= Texte fourni =

====================

Il y a d’abord ce chiffre, froid, qui tombe comme un couperet : 500. Jamais autant de morts n’avaient été recensés depuis la fin de la guerre civile libanaise. Ce Lundi noir, tous les objectifs et tous les micros étaient tendus vers ceux qui fuyaient à la hâte les bombardements au Sud, dans la Békaa, avec quelques affaires, à la recherche d’un lieu sûr. Les autres, en revanche, ne sont encore ce jour-là que des nombres. Désincarnés. Sans visage et sans prénom. Comme à Gaza. L’armée israélienne affirme ici avoir visé des infrastructures ou des caches du Hezbollah. Elle aurait aussi « prévenu » les civils d’une attaque imminente à travers des SMS, les invitant à « s’éloigner jusqu’à nouvel ordre des villages dans lesquels se trouvent des bâtiments où sont stockées des armes du Hezbollah.

====================

= Exercices =
1 - Traduisez en anglais cette phrase du texte sur les bombardements au Liban : « Jamais autant de morts n'avaient été recensés depuis la fin de la guerre civile libanaise. »
2 - Relevez tous les noms de lieux cités dans le texte sur les bombardements au Liban.
3 - Rédigez la suite du texte sur les bombardements au Liban, en partant de l'endroit où il s'arrête.
Les lignes qui viennent ensuite sont tirées d'une autre source.

= Extrait de données =
====================

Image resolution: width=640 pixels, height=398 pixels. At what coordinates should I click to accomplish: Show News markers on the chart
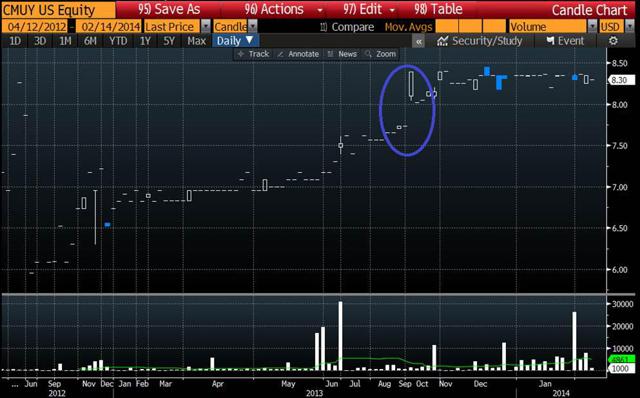pos(342,54)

====================

= Corrigés =
1 - Never had so many deaths been recorded since the end of the Lebanese civil war.

2 - le Sud, la Békaa, Gaza

3 -
Au cours de sa conférence de presse hier, le ministre de la Santé Firas Abiad a fait état de 558 morts, dont 50 enfants et 94 femmes. « Les victimes de lundi constituent une majorité de civils, non armés, qui se trouvaient en sécurité dans leur maison », a-t-il affirmé dans la soirée à L'Orient-Le Jour. Interrogé sur le ratio de victimes civiles et de combattants, le ministre n'a pas répondu.
Pour l'heure, le décompte ne semble pas définitif. Les listes, non-officielles. Très peu d’informations circulent sur l'identité des victimes. Endeuillées, les familles refusent de s’exprimer. Les représentants des municipalités lâchent des informations au compte-goutte. Seules quelques photos de famille circulent sur les réseaux sociaux.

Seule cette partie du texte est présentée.